Data extract |

+-------+

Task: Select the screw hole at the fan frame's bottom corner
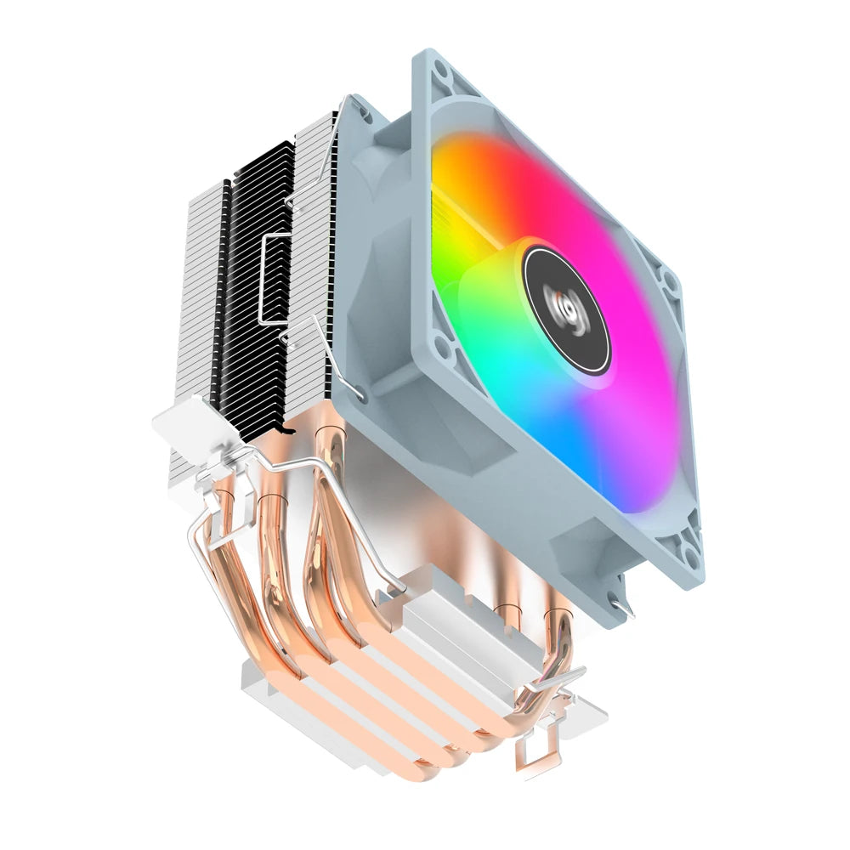coord(691,556)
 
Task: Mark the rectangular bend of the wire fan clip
coord(272,280)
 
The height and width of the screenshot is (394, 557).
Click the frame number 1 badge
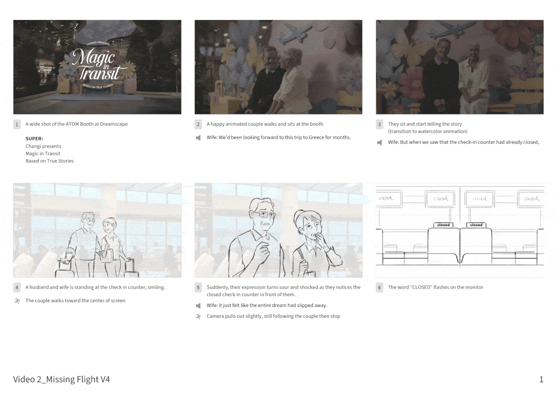(17, 124)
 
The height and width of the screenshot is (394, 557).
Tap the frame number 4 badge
(17, 287)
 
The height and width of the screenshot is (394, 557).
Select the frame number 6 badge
(379, 287)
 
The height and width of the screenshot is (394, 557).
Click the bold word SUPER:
(34, 139)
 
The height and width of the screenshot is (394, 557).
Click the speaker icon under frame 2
(198, 137)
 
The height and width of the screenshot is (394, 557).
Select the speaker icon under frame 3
(379, 143)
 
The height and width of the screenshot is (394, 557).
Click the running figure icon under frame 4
(17, 301)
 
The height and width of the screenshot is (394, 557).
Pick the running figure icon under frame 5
(198, 317)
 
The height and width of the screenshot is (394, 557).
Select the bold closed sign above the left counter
(443, 225)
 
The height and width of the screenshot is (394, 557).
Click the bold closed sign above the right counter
(476, 225)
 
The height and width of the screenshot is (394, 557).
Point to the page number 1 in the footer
(541, 379)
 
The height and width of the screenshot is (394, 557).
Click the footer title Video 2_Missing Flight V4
(61, 379)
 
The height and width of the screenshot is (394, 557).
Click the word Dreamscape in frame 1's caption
(114, 124)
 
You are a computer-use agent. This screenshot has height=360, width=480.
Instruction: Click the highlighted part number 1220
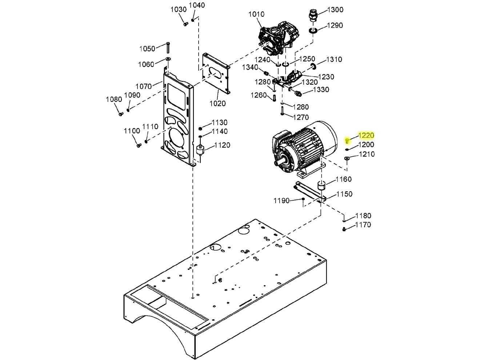click(x=366, y=136)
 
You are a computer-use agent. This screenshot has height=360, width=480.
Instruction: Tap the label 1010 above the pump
click(x=256, y=15)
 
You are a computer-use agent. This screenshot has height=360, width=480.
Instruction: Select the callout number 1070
click(x=144, y=87)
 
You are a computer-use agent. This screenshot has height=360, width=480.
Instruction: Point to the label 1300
click(x=335, y=10)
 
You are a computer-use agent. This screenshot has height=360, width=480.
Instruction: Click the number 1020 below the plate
click(x=217, y=104)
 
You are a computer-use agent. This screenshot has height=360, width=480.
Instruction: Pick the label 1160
click(x=344, y=179)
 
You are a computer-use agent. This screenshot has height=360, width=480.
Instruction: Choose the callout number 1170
click(x=363, y=225)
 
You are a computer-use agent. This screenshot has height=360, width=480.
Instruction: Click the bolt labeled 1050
click(x=168, y=48)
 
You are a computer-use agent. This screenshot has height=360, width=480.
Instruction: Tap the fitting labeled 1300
click(x=313, y=15)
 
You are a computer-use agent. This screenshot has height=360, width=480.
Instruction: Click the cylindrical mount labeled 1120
click(x=200, y=151)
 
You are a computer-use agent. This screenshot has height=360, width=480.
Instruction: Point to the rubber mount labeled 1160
click(x=321, y=186)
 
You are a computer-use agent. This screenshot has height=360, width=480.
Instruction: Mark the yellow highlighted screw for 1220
click(x=347, y=141)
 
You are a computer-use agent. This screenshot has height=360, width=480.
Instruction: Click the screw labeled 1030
click(x=186, y=24)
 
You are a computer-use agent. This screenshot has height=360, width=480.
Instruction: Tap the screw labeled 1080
click(x=121, y=114)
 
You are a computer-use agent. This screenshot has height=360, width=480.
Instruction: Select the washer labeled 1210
click(x=347, y=158)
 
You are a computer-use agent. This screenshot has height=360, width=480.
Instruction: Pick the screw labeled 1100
click(x=139, y=145)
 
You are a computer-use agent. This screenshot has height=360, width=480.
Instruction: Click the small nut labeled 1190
click(x=303, y=199)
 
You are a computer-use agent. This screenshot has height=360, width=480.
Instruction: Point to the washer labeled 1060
click(x=168, y=59)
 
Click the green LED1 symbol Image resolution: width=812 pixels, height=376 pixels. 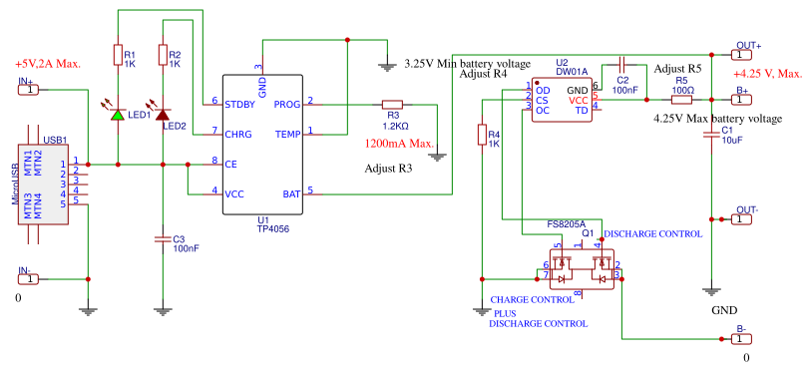pos(118,113)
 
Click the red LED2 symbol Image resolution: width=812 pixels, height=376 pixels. pos(162,113)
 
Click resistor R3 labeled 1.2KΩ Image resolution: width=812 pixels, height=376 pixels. pos(392,103)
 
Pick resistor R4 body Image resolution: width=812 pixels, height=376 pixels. pos(482,135)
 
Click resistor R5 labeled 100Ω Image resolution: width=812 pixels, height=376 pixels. pos(682,99)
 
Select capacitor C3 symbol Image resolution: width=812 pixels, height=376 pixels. pos(162,238)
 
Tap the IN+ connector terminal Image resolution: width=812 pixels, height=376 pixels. pos(30,90)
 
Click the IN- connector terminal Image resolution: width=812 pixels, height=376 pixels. pos(30,278)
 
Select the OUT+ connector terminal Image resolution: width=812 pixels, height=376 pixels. pos(745,54)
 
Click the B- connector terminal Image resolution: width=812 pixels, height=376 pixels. pos(743,338)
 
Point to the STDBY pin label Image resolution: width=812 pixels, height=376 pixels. pos(239,103)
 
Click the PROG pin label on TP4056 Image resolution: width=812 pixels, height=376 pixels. pos(286,103)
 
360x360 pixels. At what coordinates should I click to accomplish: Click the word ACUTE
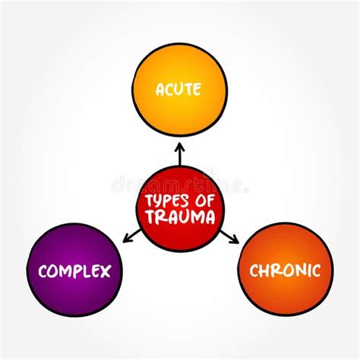[179, 90]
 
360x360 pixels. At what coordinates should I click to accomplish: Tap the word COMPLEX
[74, 270]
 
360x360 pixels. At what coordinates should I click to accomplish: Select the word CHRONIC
[285, 270]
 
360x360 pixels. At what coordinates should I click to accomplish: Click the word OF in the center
[203, 201]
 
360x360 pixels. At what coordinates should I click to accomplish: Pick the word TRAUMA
[180, 216]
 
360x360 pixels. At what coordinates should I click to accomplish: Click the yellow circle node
[179, 84]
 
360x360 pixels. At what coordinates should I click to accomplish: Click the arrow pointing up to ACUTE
[180, 154]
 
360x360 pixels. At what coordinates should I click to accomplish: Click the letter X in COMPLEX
[106, 270]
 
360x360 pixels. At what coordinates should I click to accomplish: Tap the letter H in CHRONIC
[262, 270]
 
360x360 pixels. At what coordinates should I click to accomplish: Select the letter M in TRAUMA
[194, 216]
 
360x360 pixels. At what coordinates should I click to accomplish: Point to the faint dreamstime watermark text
[180, 185]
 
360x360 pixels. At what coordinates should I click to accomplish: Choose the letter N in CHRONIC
[302, 270]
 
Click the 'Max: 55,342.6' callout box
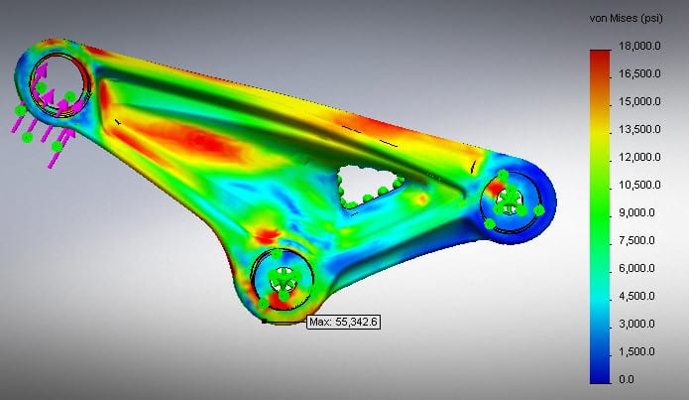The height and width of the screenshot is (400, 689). [344, 323]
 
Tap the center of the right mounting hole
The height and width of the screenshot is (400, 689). [509, 199]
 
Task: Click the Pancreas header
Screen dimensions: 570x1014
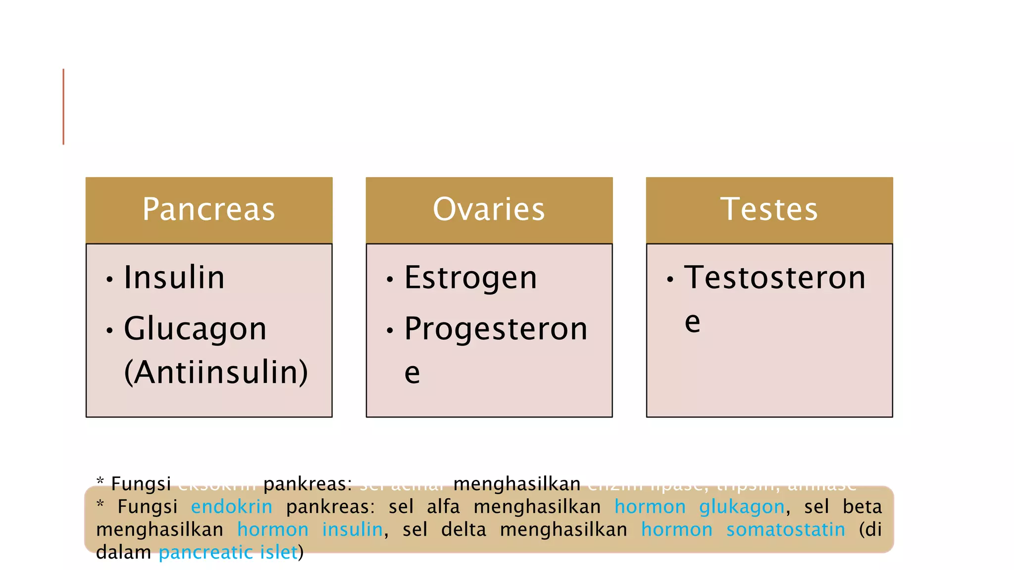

+-------+

What you are asked to do | Begin at the line that has "Tap the center of the right mounting hole" and stop at the end of the items. Give these lines as a numbered list, leaving out blank lines and any pictures.

Response to the exercise |
1. Tap the center of the right mounting hole
2. The height and width of the screenshot is (400, 689). [509, 199]
3. Task: Click the Pancreas header
4. Screen dimensions: 570x1014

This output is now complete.